ASSIGNMENT ▸
Print verbatim the opening line of the material and every subsequent line through the one containing "Click the Reply".
[Start of section]
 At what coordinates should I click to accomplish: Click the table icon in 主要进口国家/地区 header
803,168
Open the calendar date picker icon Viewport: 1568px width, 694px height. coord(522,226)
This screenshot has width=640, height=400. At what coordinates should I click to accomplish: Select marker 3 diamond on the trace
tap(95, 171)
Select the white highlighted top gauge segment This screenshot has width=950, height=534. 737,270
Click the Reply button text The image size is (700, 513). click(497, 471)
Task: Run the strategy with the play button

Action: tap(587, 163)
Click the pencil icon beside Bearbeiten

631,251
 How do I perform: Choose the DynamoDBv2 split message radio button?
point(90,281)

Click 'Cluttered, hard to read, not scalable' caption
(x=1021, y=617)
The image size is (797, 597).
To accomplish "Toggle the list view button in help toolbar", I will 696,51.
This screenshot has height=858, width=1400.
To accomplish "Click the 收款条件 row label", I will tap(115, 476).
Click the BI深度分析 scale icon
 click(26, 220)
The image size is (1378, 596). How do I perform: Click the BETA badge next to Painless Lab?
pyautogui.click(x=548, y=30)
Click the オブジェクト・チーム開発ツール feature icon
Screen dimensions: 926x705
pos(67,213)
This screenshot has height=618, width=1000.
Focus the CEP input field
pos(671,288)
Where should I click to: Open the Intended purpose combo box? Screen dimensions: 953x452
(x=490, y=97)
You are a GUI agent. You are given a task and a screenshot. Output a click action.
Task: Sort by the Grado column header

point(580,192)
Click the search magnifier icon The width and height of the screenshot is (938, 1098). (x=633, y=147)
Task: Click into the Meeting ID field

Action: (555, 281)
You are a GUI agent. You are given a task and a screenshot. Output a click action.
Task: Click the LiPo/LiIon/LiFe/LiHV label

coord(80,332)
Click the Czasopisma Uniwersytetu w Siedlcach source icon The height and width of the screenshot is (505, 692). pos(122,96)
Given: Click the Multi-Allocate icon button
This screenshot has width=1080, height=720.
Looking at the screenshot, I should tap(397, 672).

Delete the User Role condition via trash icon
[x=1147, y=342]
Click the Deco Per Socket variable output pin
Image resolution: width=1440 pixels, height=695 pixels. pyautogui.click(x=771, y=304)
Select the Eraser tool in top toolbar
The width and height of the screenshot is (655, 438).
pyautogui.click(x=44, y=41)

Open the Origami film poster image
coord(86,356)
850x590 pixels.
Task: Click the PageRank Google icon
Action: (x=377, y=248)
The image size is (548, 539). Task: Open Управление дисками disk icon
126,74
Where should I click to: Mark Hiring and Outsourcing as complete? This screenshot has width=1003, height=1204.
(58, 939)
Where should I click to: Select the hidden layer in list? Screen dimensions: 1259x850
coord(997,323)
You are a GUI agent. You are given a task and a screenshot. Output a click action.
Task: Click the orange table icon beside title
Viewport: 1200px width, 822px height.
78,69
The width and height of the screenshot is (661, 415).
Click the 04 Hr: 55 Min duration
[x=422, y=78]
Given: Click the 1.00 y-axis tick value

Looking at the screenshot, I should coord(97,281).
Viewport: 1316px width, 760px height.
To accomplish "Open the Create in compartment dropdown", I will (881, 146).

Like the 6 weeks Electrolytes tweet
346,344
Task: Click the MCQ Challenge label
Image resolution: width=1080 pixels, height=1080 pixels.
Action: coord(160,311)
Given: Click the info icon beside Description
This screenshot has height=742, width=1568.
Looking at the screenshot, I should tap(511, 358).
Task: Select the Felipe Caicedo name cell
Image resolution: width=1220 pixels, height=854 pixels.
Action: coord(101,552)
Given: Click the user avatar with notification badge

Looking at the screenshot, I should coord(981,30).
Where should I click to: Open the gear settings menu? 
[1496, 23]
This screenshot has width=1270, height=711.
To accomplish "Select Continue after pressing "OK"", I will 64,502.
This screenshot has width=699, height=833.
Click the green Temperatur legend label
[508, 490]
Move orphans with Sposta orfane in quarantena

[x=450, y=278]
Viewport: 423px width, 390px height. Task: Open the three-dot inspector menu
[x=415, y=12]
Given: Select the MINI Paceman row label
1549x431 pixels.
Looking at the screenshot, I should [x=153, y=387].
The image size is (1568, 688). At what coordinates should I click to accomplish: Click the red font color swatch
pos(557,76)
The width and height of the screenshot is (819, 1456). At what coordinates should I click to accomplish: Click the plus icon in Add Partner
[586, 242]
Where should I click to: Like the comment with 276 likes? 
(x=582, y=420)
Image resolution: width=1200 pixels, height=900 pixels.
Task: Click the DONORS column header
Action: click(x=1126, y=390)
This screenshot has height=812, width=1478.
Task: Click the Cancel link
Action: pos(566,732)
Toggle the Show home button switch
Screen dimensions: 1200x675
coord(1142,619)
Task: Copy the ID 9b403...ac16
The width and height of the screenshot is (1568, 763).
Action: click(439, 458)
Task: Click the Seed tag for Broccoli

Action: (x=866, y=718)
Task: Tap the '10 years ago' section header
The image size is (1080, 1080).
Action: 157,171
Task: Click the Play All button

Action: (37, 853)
[End of section]
ANSWER TO THE EXERCISE ▸
 At what coordinates should I click to accomplish: Click the table icon in 主要进口国家/地区 header
803,168
Open the calendar date picker icon Viewport: 1568px width, 694px height. coord(522,226)
This screenshot has width=640, height=400. At what coordinates should I click to accomplish: Select marker 3 diamond on the trace
tap(95, 171)
Select the white highlighted top gauge segment This screenshot has width=950, height=534. 737,270
Click the Reply button text The image size is (700, 513). click(497, 471)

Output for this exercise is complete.